Please say how many lines in the records below contain the word "filter", giving only the number.

(Saved entries)
========

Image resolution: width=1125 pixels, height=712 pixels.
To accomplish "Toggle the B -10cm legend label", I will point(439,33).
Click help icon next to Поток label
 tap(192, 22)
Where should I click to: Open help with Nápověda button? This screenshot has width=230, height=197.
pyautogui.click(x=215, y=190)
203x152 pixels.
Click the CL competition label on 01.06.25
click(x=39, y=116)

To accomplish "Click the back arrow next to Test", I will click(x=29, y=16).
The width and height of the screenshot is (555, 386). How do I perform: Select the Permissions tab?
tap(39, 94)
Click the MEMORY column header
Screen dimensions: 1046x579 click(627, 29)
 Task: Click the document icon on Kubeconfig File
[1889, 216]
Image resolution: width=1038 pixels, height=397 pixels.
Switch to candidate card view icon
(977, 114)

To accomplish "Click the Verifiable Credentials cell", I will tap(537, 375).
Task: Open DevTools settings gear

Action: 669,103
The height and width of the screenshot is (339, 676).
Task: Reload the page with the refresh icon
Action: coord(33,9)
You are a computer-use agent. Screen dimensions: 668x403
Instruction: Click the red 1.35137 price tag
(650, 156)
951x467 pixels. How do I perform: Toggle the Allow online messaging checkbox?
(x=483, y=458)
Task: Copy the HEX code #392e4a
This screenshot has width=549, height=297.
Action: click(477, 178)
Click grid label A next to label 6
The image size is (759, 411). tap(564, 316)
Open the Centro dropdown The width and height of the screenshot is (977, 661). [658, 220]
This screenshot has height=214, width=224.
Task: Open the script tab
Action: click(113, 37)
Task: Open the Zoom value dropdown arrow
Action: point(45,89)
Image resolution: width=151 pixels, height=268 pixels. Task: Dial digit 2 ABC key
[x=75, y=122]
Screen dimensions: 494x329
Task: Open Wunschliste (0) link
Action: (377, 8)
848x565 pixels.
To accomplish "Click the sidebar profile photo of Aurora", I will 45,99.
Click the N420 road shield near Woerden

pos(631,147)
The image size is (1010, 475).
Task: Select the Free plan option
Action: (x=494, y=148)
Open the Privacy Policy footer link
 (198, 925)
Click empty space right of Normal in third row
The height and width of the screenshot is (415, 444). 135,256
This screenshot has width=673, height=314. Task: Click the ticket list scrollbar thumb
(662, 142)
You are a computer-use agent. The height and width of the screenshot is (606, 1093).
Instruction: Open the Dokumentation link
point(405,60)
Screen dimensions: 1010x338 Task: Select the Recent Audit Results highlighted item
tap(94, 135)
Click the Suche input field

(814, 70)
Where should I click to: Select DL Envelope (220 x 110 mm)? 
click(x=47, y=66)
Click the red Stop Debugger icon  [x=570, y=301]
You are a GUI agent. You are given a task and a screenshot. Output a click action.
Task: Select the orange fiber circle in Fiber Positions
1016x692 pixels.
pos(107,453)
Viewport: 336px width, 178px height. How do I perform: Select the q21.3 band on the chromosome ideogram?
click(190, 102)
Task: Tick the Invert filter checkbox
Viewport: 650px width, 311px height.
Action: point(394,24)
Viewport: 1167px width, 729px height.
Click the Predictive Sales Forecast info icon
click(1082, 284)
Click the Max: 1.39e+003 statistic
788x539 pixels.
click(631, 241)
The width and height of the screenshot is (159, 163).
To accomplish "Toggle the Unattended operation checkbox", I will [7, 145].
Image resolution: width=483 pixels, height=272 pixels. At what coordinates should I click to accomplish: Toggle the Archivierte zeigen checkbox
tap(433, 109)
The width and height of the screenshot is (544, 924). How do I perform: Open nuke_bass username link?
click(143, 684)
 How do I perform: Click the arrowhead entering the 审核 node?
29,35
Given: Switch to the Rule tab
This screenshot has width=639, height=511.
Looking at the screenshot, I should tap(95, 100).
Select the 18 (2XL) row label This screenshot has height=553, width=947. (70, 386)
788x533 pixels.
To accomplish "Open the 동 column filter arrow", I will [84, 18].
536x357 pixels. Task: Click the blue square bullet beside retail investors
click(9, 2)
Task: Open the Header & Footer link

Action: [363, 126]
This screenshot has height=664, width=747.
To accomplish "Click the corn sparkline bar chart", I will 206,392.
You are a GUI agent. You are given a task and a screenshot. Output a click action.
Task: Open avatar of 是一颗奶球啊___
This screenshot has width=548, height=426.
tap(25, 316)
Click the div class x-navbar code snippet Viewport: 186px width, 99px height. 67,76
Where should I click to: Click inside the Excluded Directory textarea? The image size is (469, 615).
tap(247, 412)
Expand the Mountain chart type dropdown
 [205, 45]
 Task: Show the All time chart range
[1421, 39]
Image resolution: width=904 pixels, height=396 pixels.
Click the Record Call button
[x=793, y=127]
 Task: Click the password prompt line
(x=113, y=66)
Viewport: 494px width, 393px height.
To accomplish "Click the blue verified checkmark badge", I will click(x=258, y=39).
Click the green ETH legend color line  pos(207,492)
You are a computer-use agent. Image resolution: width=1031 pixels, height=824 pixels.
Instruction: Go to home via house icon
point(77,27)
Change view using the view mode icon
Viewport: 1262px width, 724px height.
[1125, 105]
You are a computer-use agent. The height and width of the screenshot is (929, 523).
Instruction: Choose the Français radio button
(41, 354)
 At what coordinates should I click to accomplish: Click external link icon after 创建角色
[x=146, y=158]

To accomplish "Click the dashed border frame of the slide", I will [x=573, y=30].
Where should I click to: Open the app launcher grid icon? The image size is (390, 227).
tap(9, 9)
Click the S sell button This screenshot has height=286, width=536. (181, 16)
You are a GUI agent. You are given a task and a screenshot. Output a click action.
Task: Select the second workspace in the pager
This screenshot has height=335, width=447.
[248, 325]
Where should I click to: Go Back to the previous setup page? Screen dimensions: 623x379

========

Problem solution
2